Sí, es la combinación particular de nuestro oficio. Más allá de la parte artística y escénica que puede tener cualquier payaso, necesitamos conocimientos sanitarios, sobre todo de higiene. Por ejemplo, si debemos entrar en un quirófano preoperatorio, necesitamos saber exactamente qué medidas higiénicas debemos tomar. O si accedemos a una habitación con una persona en aislamiento. También debemos conocer las patologías básicas con las que nos solemos encontrar y qué implican.

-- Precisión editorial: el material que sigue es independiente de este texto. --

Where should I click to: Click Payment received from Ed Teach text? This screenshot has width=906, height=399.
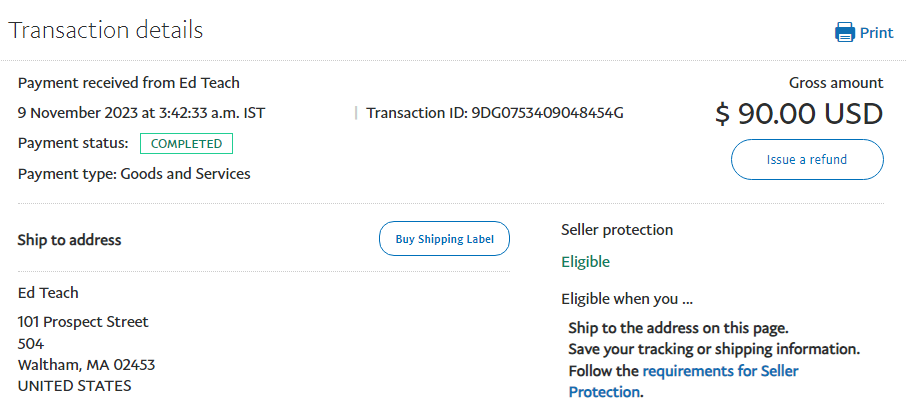(128, 83)
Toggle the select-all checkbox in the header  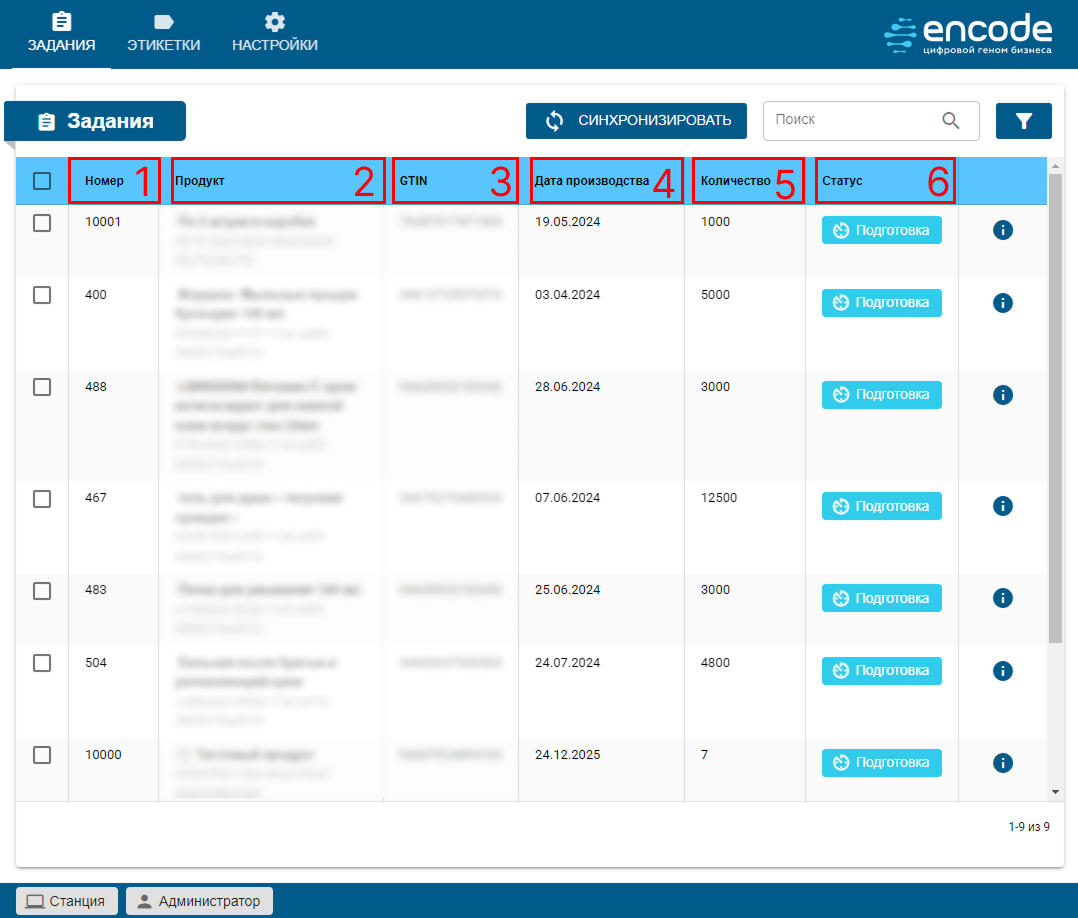[x=42, y=181]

Una de nuestras tareas es pedir la “transmisión”, que es toda la información que pueden darnos los profesionales sanitarios sobre el paciente, de modo que podamos adaptar nuestra intervención. Imaginad que un niño ha caído de un tobogán y se ha roto un brazo. En ese caso no haremos ninguna referencia a nada que pueda recordarle ese hecho o despertar malos recuerdos.
¿La intervención se personaliza cada día?
Totalmente. Un payaso de escenario mantiene siempre el mismo espectáculo, pero nosotros debemos cambiar cada día. Por eso usamos mucho la improvisación, adaptando el trabajo a las necesidades de cada niño.
No sabemos en qué situación encontraremos al pequeño o pequeña, ni en qué estado de ánimo, ni qué recursos tendremos a nuestro alcance para improvisar. Por este motivo, la improvisación es una parte fundamental de nuestra labor.
¿Cuál es la mayor recompensa para vosotros como profesionales?
Hay muchas. Pero lo mejor de todo son las miradas, las sonrisas. Cuando ves que alguien te mira con ilusión y quizá hace un minuto su expresión era de preocupación. Esa transformación es el regalo más grande que nos pueden hacer, porque vemos que lo que hacemos tiene utilidad.
También es precioso ver cómo, a veces, pacientes con los que tratamos hace años te paran y te dicen que el paso de los payasos les ayudó mucho, y todavía lo recuerdan. Son momentos que nos emocionan y nos ayudan a seguir adelante. Llevar un poco de felicidad siempre es bonito.